Poster Presentation First Malaria World Congress 2018

Importance of functional antibodies in protection of pregnant women from malaria (#267)

Timon Damelang 1 , Wina Hasang 2 , Stephen John Kent 1 , Stephen John Rogerson 2 , Amy Chung 1
  1. Department of Microbiology and Immunology, Peter Doherty Institute for Infection and Immunity, University of Melbourne, Melbourne, VIC, Australia
  2. Department of Medicine, Peter Doherty Institute for Infection and Immunity, University of Melbourne, Melbourne, VIC, Australia

Malaria in pregnancy is responsible for ~900,000 deliveries of low birth weight babies, and ~100,000 still births in Africa alone. Pregnant women, despite lifetime malaria exposure, are more susceptible to Plasmodium falciparum malaria than their non-pregnant counterparts, due to the ability of parasites to sequester in the placenta via adhesion to a pregnancy-associated P. falciparum erythrocyte membrane protein-1 (PfEMP-1) variant surface antigen that is upregulated during pregnancy [1]. Recent clinical studies have shown an association between the presence of antibody to a unique antigen on infected erythrocytes called VAR2CSA, which belongs to the PfEMP-1 family, and protection from placental malaria. The mechanisms of how this antibody protects against malaria is not understood [2].
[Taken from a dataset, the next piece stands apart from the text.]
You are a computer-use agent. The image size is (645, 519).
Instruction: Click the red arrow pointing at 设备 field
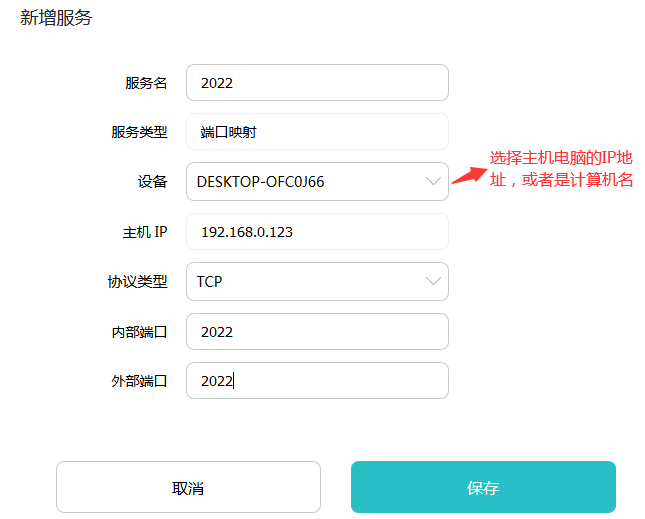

This project aims to explore the antibody response to VAR2CSA, exploring the functional and structural properties of these antibodies in order to identify the mechanisms behind protection. Recent studies have shown that malaria-specific IgG3 is even more associated with malaria immunity than any other IgG subclasses [3]. IgG3 immunogenic properties might explain why it is more protective compared to other IgG subclasses: its higher affinity for complement component C1q and FcγRs, the longer flexible hinge region, that are characteristics which enhance opsonisation of malaria-infected erythrocytes and promotion of effector functions such antibody mediated activation of Natural Killer (NK) cells. Engagement of antibody opsonized antigens or infected erythrocytes by NK cells via Fc receptors can produce pro-inflammatory cytokines and mediate antibody dependent cellular cytotoxicity. However, it is an understudied potentially mechanism of protection in malaria infections.

Understanding the mechanisms behind enhanced functional IgG3 activity and antibody mediated NK cell activation against VAR2CSA should provide vital information to guide the rational development of future antibody based vaccines to prevent complications of pregnancy-related malaria.

  1. Dellicour, S., Tatem, A.J., Guerra, C. A., Snow, R. W., ter Kuile, F. O. (2010) Quantifying the number of pregnancies at risk of malaria in 2007: A demographic study. PLoS Med 7. e1000221.
  2. Lambert, L. H., Bullock, J. L., Cook, S. T., Miura, K., Garboczi, D. N., et al. (2014) Antigen Reversal Identifies Targets of Opsonizing IgGs against Pregnancy-Associated Malaria. Infection and Immunity. 82(11), p. 4842–4853.
  3. Dobbs, K. R., & Dent, A. (2016) Plasmodium malaria and antimalarial antibodies in the first year of life. Parasitology. 143(129-38).